Counterfeit Christs is your eighth book since 2013! Even if you were a monk living in extreme solitude and doing nothing but writing books, that would be a heck of an accomplishment—but you’re married, the father of two, and a staff apologist for Catholic Answers! How do you remain so productive?
Jesus said, “apart from me, you can do nothing” (John 15:5), and so I am grateful for the grace God has given me to remain productive through the writing process. Of course, we also believe grace perfects nature, and so there are some practical habits I follow to help me write so many books.
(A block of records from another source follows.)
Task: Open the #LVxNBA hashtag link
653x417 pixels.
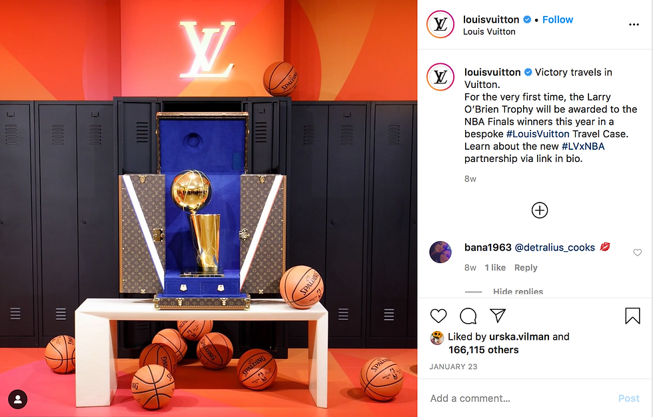Action: coord(583,146)
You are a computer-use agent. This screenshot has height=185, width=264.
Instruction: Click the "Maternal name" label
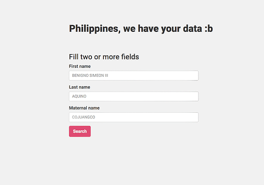click(x=84, y=108)
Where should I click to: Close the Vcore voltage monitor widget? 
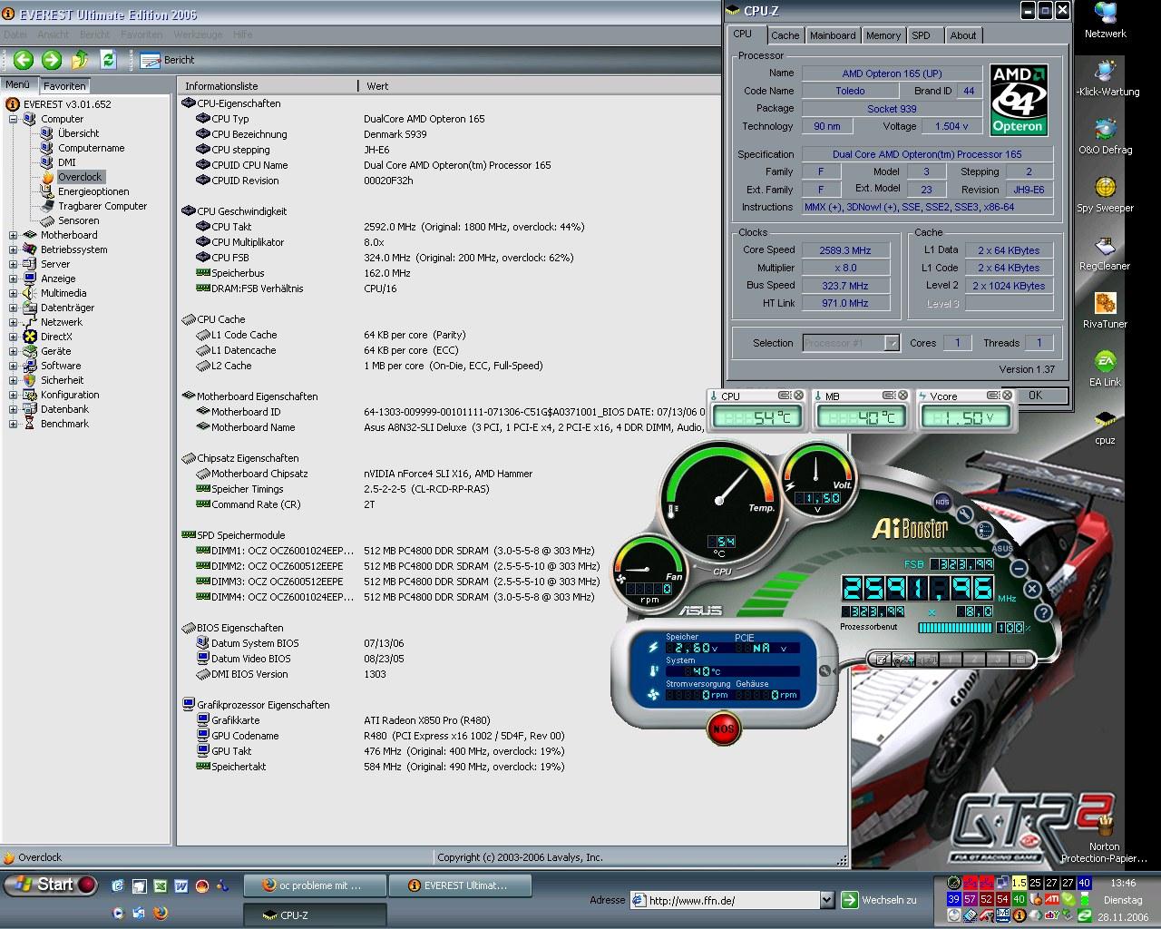[1006, 396]
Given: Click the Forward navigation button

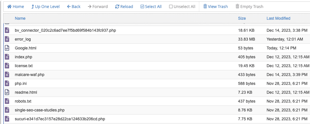Looking at the screenshot, I should [98, 7].
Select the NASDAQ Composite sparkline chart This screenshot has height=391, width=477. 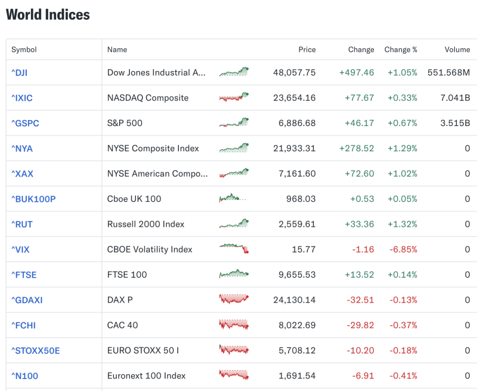[x=234, y=97]
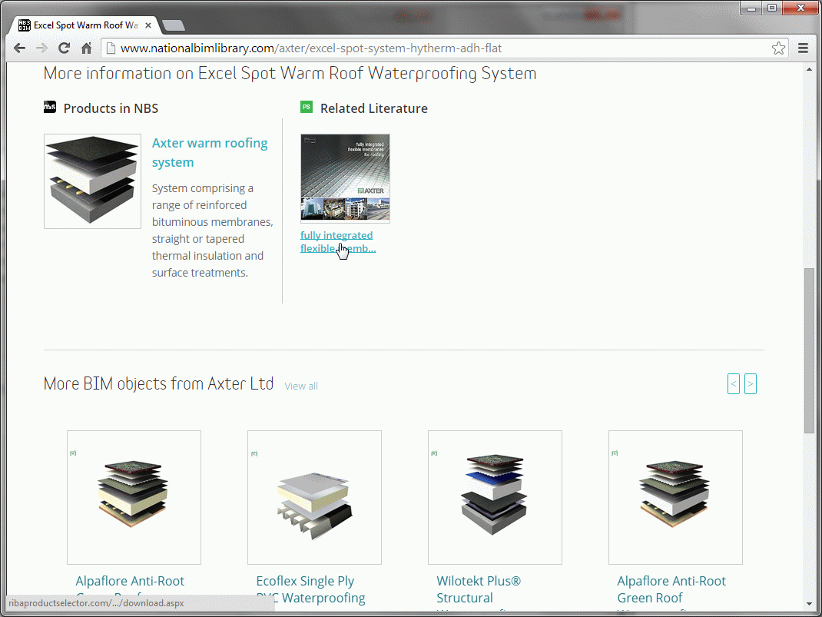Viewport: 822px width, 617px height.
Task: Click View all Axter BIM objects
Action: coord(301,386)

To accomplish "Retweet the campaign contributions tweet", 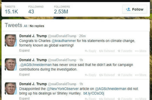I will coord(107,75).
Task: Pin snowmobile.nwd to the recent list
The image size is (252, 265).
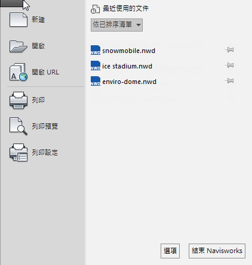Action: [229, 49]
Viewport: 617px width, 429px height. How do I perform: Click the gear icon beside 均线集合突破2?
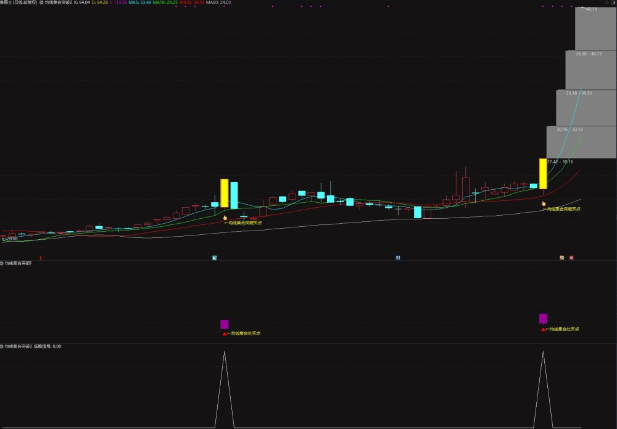pos(2,346)
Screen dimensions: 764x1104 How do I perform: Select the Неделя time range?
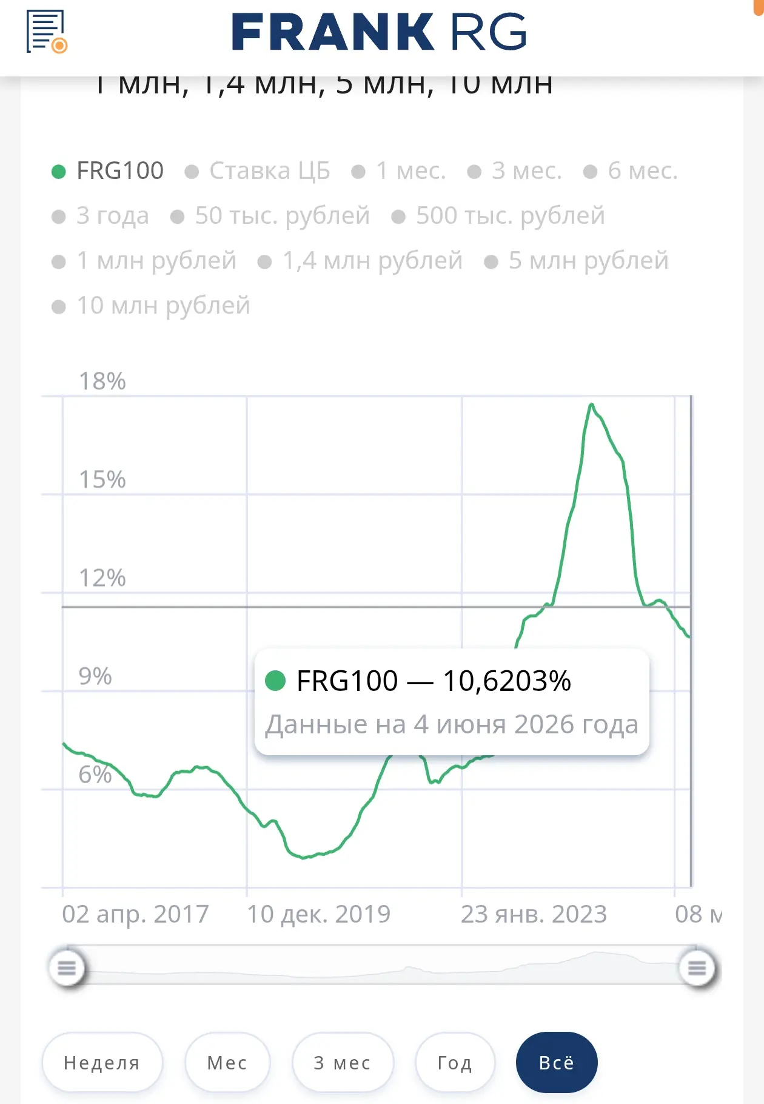pos(102,1063)
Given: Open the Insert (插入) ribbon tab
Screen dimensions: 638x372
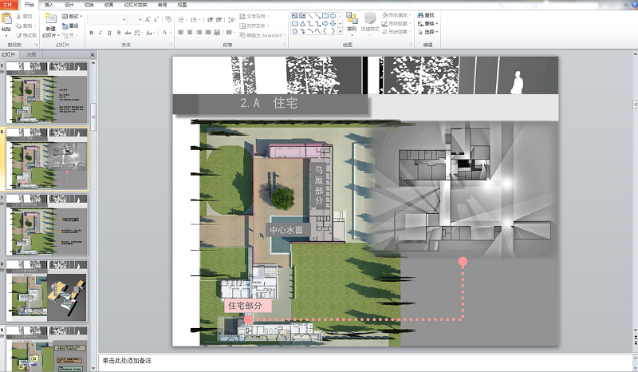Looking at the screenshot, I should [49, 4].
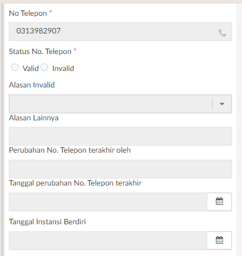The height and width of the screenshot is (256, 242).
Task: Focus the No Telepon input with 0313982907
Action: pyautogui.click(x=120, y=32)
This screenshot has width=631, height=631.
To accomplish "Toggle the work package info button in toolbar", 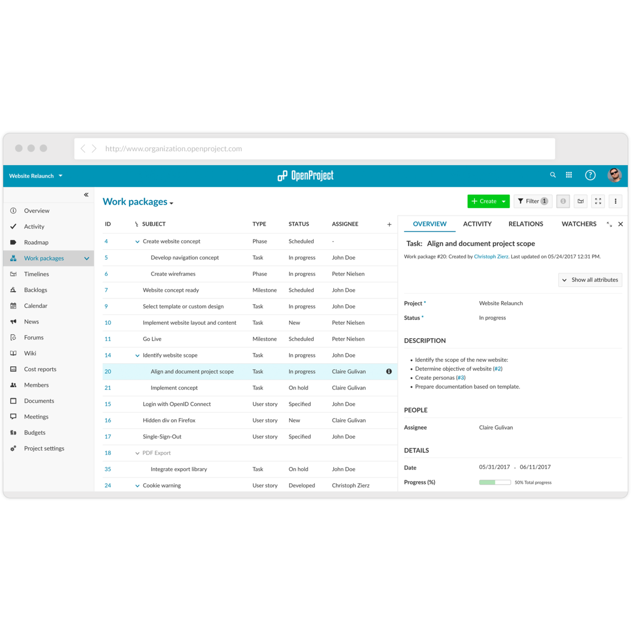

I make sure that I have clear outlines for exactly what I want to write. For a lot of people, the challenge of writing comes from staring at a laptop’s blinking cursor and wondering “What now?” But since I know the general direction I want to go in each book, I can start writing immediately, but I don’t start at page one. Instead, I write as “the spirit moves me,” and take a more interesting chapter first in order to build momentum on future chapters. I often jump between sections in a chapter, or even between chapters, if I have an unexpected moment of inspiration.
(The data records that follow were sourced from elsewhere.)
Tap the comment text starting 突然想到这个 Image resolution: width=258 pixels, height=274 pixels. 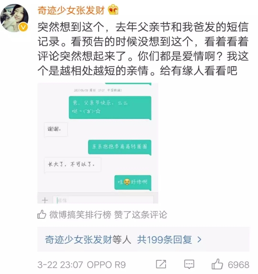tap(143, 49)
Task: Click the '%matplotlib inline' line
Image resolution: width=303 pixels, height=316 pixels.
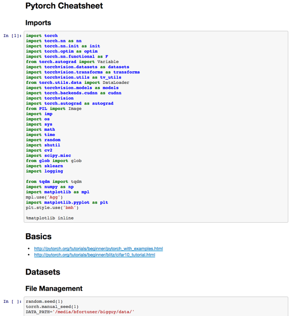Action: 49,218
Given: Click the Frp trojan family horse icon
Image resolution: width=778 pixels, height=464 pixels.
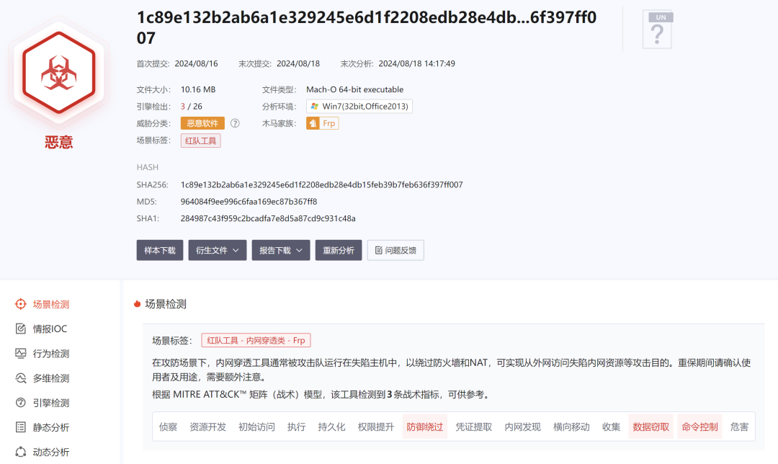Looking at the screenshot, I should (x=313, y=123).
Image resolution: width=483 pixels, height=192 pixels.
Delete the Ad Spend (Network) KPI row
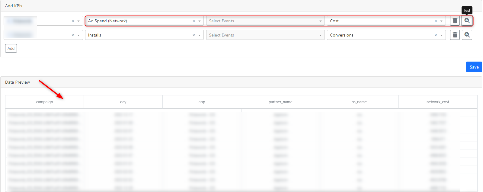click(x=455, y=21)
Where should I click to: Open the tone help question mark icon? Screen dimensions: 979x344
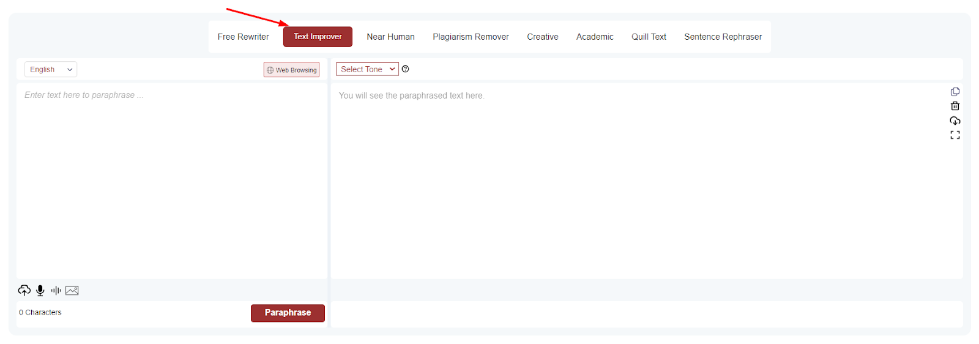coord(405,69)
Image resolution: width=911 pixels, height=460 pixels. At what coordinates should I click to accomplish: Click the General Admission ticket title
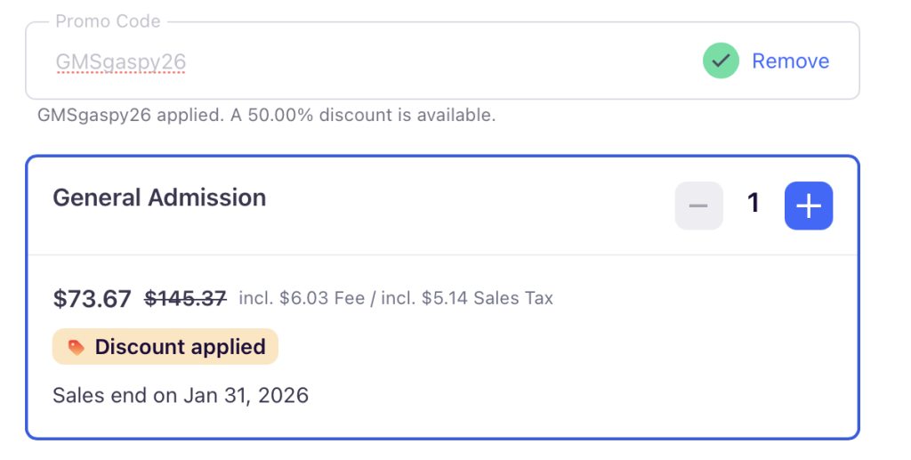coord(159,198)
I also take stock of the gifts and challenges God has given me and use them to my advantage. For example, the Lord blessed me with a decent long-term memory, so I can recall facts and quotes from books and articles I’ve read a long time ago, which helps cut down on the time it takes to do research. However, I have an unreliable short-term memory, which can make writing difficult, so when I get an idea for something to include in a book I immediately write it down. These end up in a “palette” of possible ideas and short bursts of text that might make it into the book. Sometimes if a section isn’t working in a chapter it goes to the palette, only to end up in another part of the book. This is better than trying to juggle ideas for the book’s structure in my mind when my mental bandwidth needs to be saved for the book’s content.
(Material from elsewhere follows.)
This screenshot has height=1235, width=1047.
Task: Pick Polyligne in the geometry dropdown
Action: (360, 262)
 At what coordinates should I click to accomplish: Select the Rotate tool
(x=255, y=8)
Finally, I stay productive by not writing all the time. I give my brain time to recharge and take frequent breaks to go on a walk or go to the arcade and shoot zombies (yes, an arcade—I am a child of the nineties, you know). By doing that my mind resets and is better able to overcome “writer’s block.”
Wow, looks like we’ll have to do another interview just on this one question because there’s so much I could share. I hope this is at least helpful!